§ **EXERCISE DATA**:
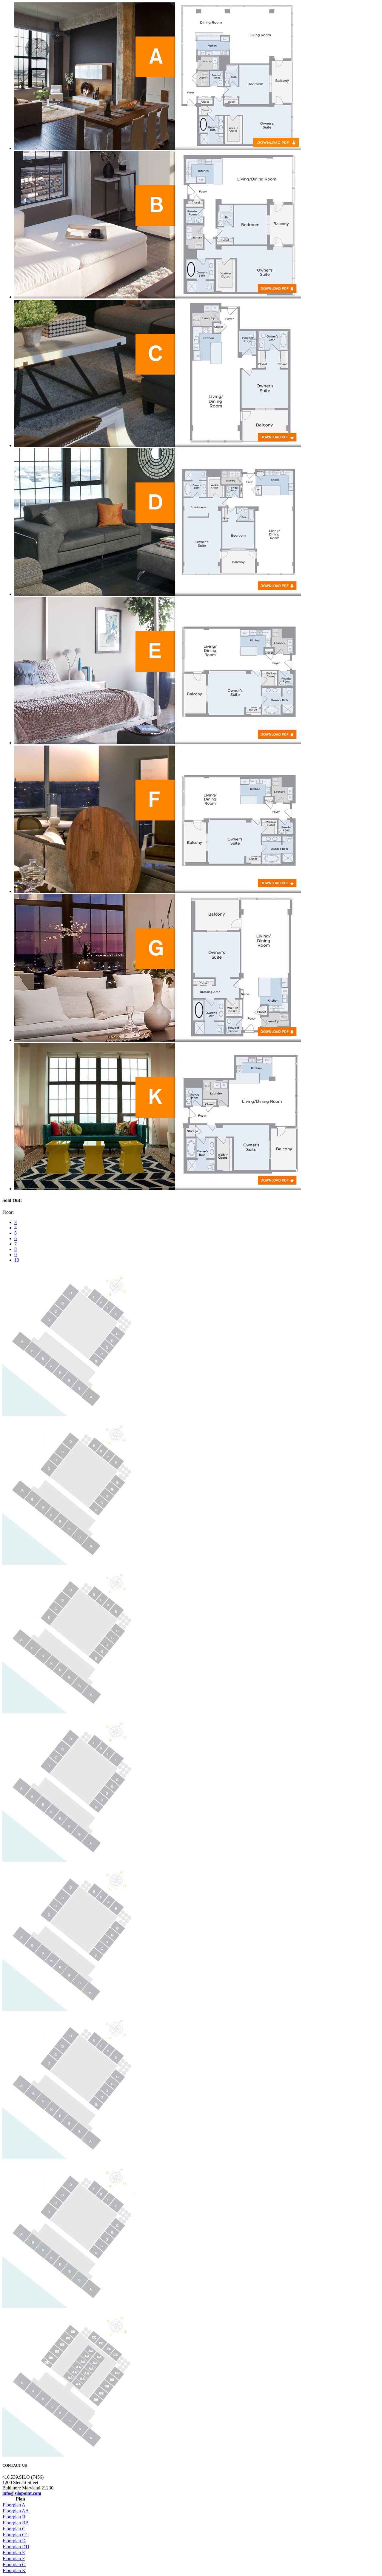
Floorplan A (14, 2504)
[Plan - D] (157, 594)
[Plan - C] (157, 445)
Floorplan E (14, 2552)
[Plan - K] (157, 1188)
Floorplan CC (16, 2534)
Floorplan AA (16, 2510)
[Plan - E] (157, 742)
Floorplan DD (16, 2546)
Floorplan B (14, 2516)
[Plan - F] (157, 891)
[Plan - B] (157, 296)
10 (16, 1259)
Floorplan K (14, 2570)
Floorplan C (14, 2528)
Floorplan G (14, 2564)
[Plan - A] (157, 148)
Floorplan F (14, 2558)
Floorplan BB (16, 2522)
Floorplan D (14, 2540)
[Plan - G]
...
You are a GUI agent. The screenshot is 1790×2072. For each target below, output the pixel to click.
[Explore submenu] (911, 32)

§ **EXERCISE DETAILS**: The required output is the stretch of entries above from the line containing "Floorplan E (14, 2552)" through the line containing "Floorplan F (14, 2558)", reproduced exactly.

§ **YOUR SOLUTION**:
Floorplan E (14, 2552)
[Plan - K] (157, 1188)
Floorplan CC (16, 2534)
Floorplan AA (16, 2510)
[Plan - E] (157, 742)
Floorplan DD (16, 2546)
Floorplan B (14, 2516)
[Plan - F] (157, 891)
[Plan - B] (157, 296)
10 (16, 1259)
Floorplan K (14, 2570)
Floorplan C (14, 2528)
Floorplan G (14, 2564)
[Plan - A] (157, 148)
Floorplan F (14, 2558)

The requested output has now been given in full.